*** Records provided
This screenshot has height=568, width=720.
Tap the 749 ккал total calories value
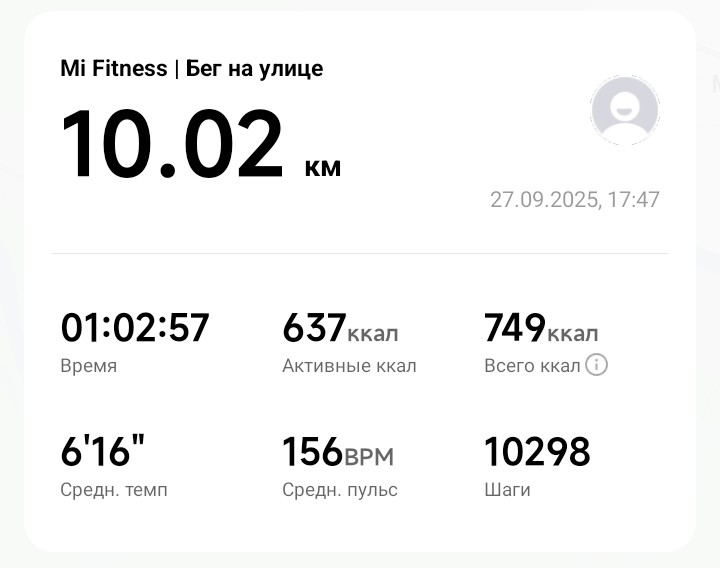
******
*** Records provided
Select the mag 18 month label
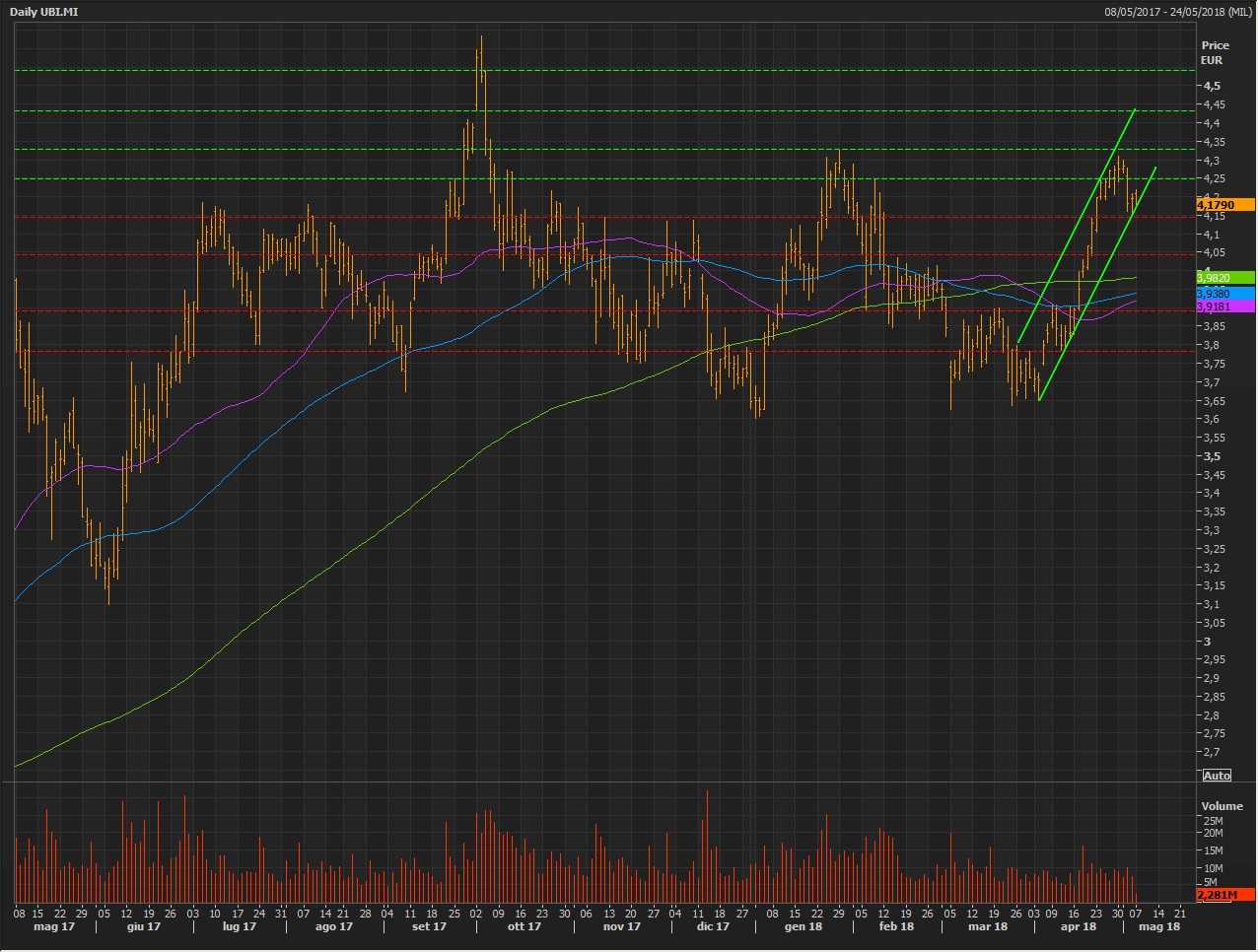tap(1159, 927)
******
*** Records provided
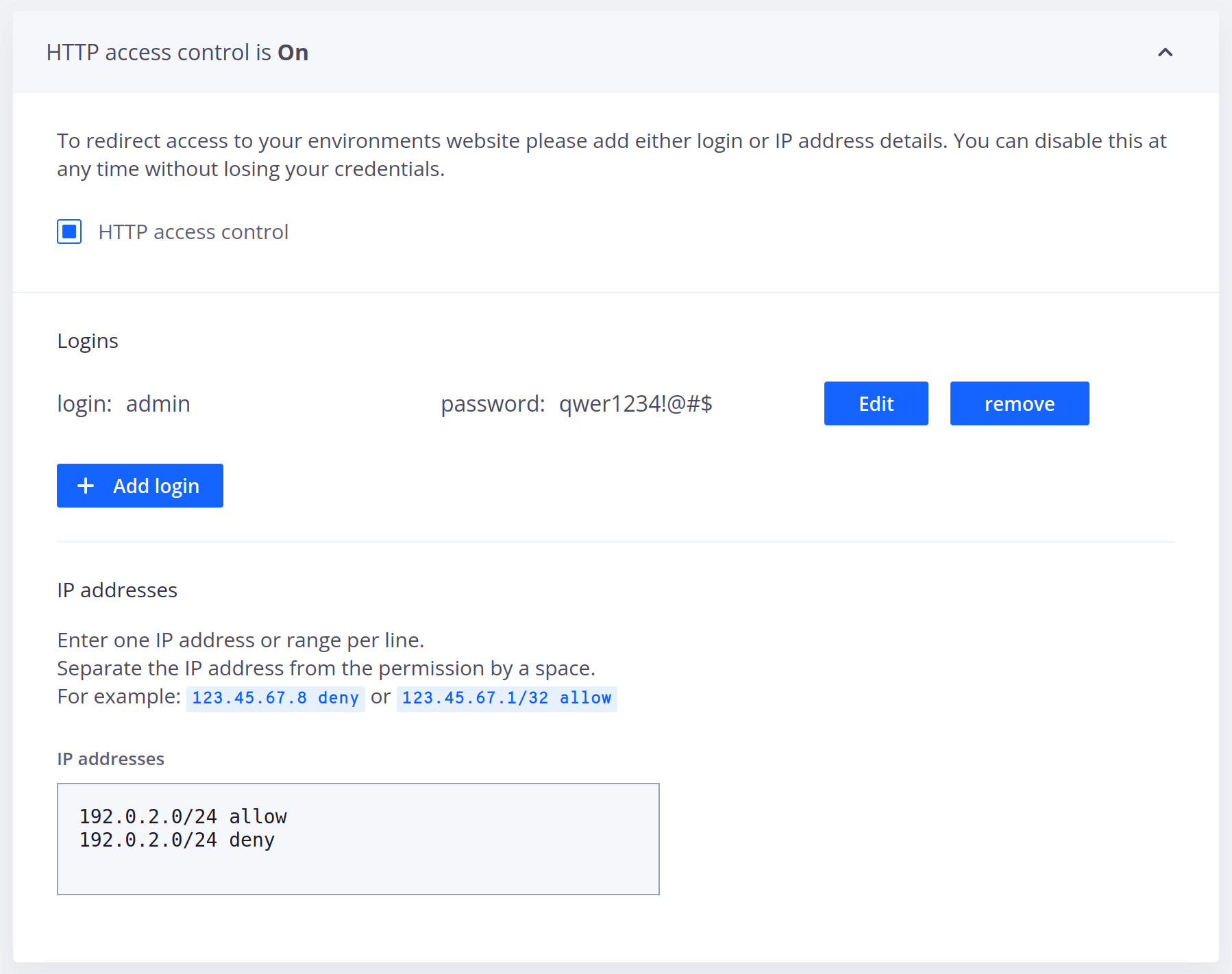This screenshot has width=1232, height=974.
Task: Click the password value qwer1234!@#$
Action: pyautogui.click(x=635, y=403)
******
Write out the records beginning at the line that contains "This screenshot has width=1232, height=974." and ending after the line that contains "Action: pyautogui.click(x=635, y=403)", both of those lines included. Leave the pictures out.

▶ [Task output]
This screenshot has width=1232, height=974.
Task: Click the password value qwer1234!@#$
Action: pyautogui.click(x=635, y=403)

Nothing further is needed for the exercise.